_What the task requires_: Give back all of the data exactly as it stands, with the pictures removed.

--- Records shown Enclosed Below ---

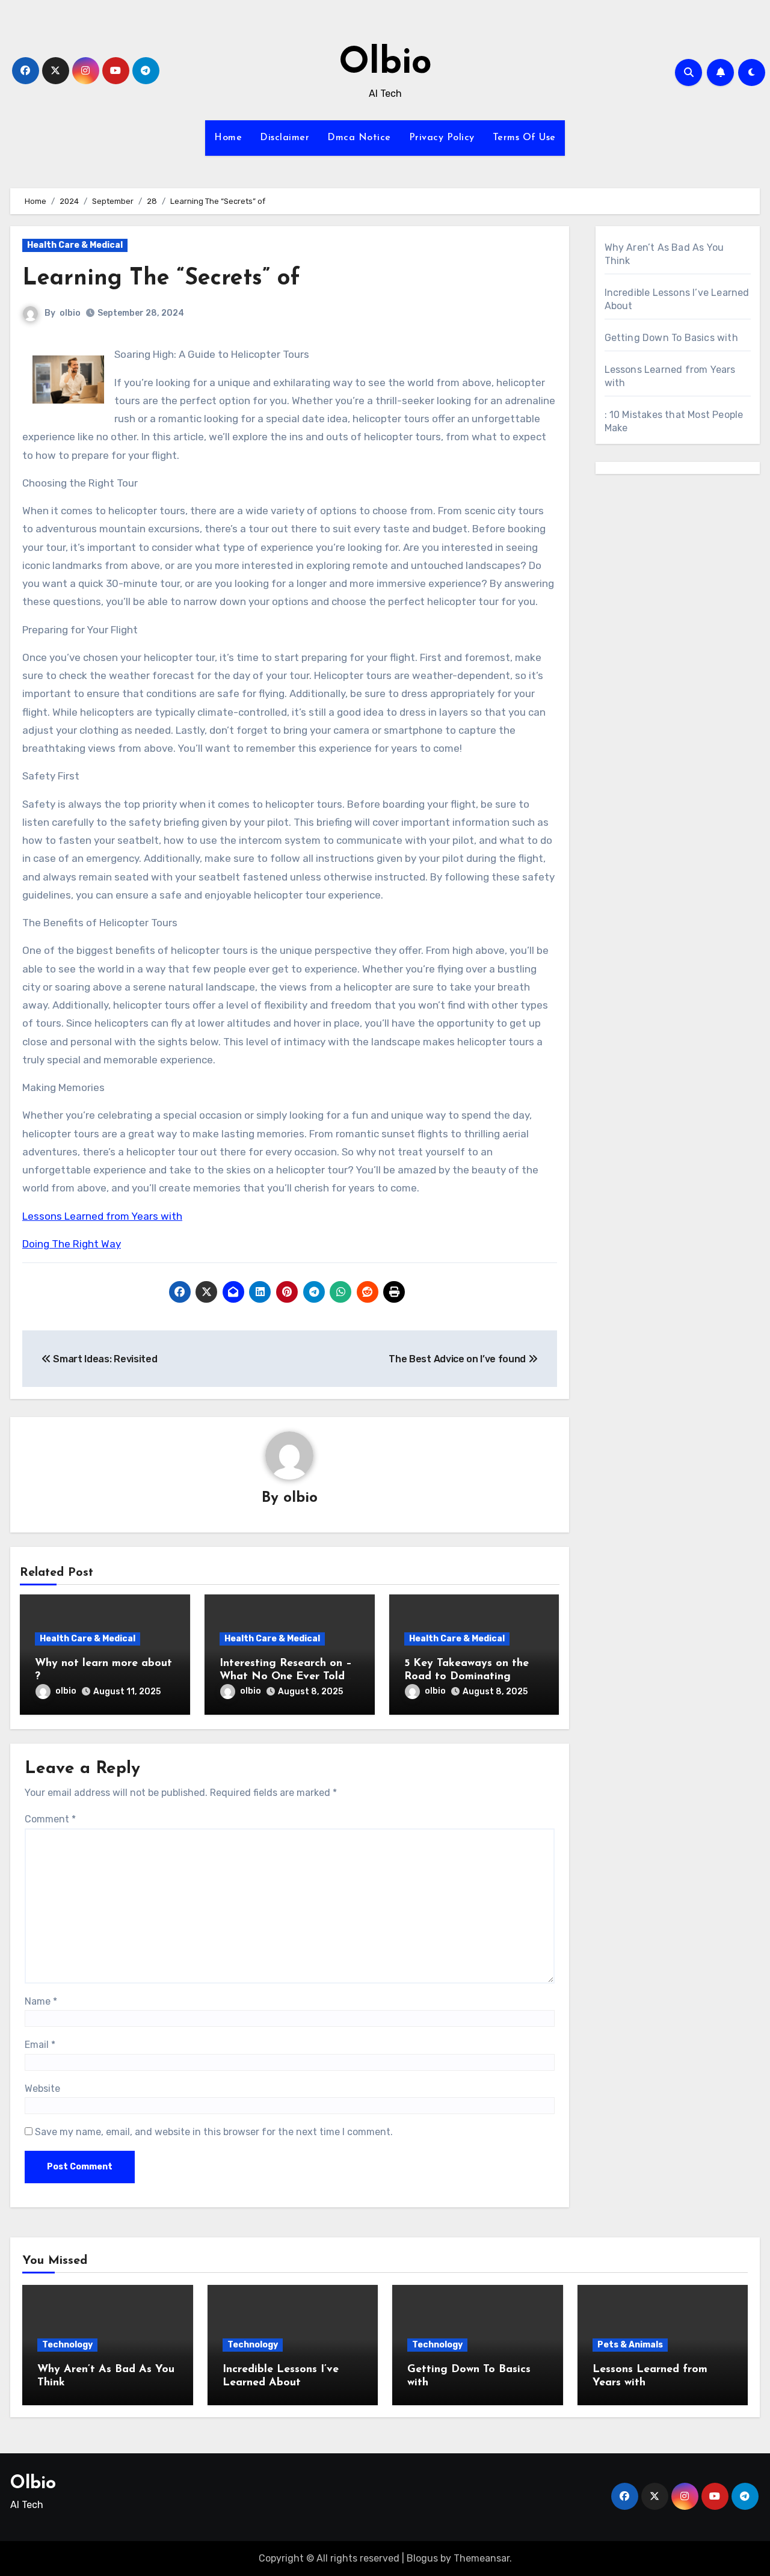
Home (228, 138)
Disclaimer (284, 138)
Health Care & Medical (75, 245)
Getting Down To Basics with (671, 337)
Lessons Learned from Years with (102, 1216)
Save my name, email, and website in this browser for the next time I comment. (214, 2132)
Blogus (422, 2558)
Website (42, 2088)
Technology (67, 2345)
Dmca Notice (359, 138)
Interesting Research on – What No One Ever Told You (286, 1676)
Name (41, 2001)
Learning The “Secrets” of (161, 278)
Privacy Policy (442, 138)
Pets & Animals (630, 2345)
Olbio (385, 64)
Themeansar (482, 2558)
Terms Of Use (524, 138)
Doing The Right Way (71, 1244)
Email (40, 2044)
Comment (50, 1819)
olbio (70, 313)
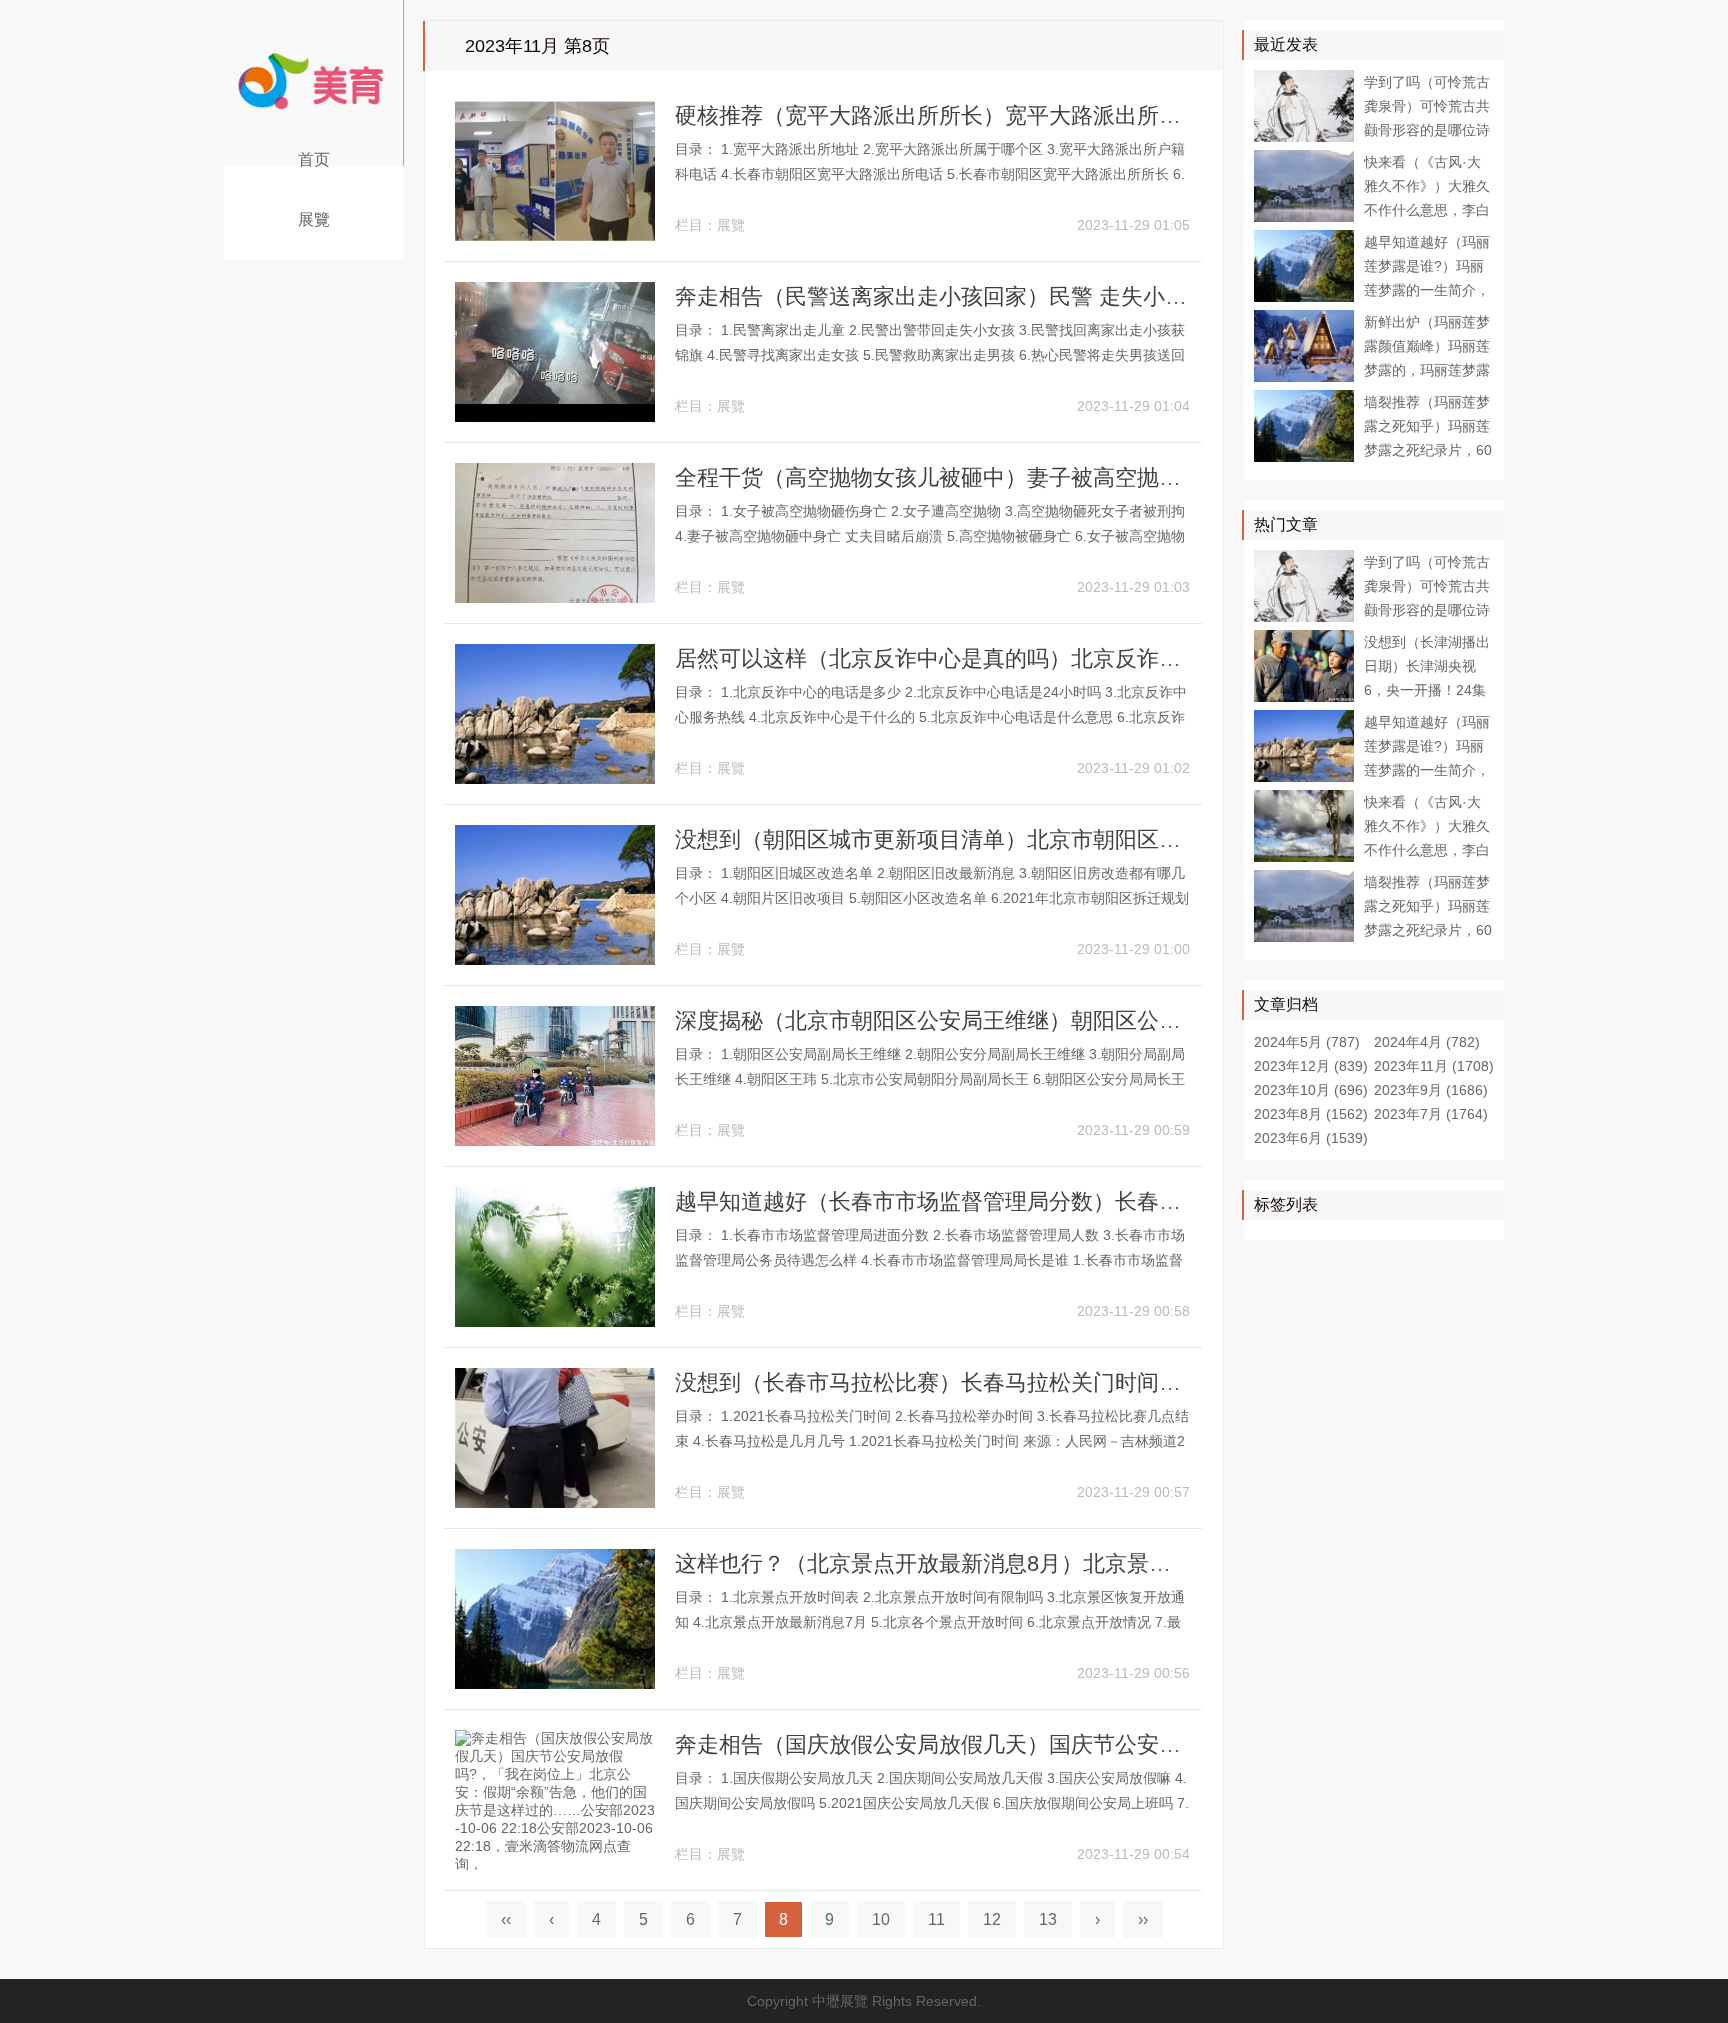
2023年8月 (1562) (1311, 1114)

--- End of Enclosed Records shown ---

_Solution_:
Home (228, 138)
Disclaimer (284, 138)
Health Care & Medical (75, 245)
Getting Down To Basics with (671, 337)
Lessons Learned from Years with (102, 1216)
Save my name, email, and website in this browser for the next time I comment. (214, 2132)
Blogus (422, 2558)
Website (42, 2088)
Technology (67, 2345)
Dmca Notice (359, 138)
Interesting Research on – What No One Ever Told You (286, 1676)
Name (41, 2001)
Learning The “Secrets” of (161, 278)
Privacy Policy (442, 138)
Pets & Animals (630, 2345)
Olbio (385, 64)
Themeansar (482, 2558)
Terms Of Use (524, 138)
Doing The Right Way (71, 1244)
Email (40, 2044)
Comment (50, 1819)
olbio (70, 313)
2023年8月 (1562) (1311, 1114)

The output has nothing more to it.